Assignment
An exact copy is needed of each line from the one including "This screenshot has width=720, height=850." through the last line of the entries, both ends counted, with nothing added.

Entries shown
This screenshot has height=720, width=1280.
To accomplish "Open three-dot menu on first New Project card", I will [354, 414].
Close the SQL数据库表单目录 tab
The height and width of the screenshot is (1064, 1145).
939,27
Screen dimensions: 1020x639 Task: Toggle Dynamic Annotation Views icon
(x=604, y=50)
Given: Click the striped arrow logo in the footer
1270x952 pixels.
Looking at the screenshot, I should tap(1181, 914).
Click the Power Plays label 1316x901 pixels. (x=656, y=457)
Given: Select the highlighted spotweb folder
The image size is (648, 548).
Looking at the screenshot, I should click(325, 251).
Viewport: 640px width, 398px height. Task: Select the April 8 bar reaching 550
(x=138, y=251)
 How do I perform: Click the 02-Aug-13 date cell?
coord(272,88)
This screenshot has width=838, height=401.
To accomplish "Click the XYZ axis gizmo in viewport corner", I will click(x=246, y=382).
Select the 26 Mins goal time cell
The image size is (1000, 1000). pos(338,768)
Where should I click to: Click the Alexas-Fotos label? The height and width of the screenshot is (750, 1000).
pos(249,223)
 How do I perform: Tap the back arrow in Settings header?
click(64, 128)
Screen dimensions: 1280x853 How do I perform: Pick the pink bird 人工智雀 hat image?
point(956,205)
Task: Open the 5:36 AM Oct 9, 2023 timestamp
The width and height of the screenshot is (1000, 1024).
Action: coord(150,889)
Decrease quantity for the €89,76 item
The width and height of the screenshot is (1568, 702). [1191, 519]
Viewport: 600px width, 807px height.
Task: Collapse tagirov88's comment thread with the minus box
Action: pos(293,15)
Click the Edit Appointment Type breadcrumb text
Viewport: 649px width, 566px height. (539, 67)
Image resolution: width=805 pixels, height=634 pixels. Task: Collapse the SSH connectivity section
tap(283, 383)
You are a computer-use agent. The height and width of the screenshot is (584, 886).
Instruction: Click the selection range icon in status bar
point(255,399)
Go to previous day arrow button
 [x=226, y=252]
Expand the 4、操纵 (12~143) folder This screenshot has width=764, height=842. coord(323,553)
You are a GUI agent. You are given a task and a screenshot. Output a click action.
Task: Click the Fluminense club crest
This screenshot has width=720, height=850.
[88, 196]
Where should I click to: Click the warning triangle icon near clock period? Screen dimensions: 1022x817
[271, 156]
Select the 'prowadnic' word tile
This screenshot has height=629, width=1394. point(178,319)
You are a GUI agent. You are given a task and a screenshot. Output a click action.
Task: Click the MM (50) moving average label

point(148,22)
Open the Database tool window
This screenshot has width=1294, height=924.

Result
This screenshot has width=720, height=850.
[88, 196]
Where should I click to: Click the warning triangle icon near clock period? Screen dimensions: 1022x817
[271, 156]
Select the 'prowadnic' word tile
This screenshot has height=629, width=1394. point(178,319)
You are a GUI agent. You are given a task and a screenshot. Output a click action.
Task: Click the MM (50) moving average label

point(148,22)
Open the Database tool window
This screenshot has width=1294, height=924.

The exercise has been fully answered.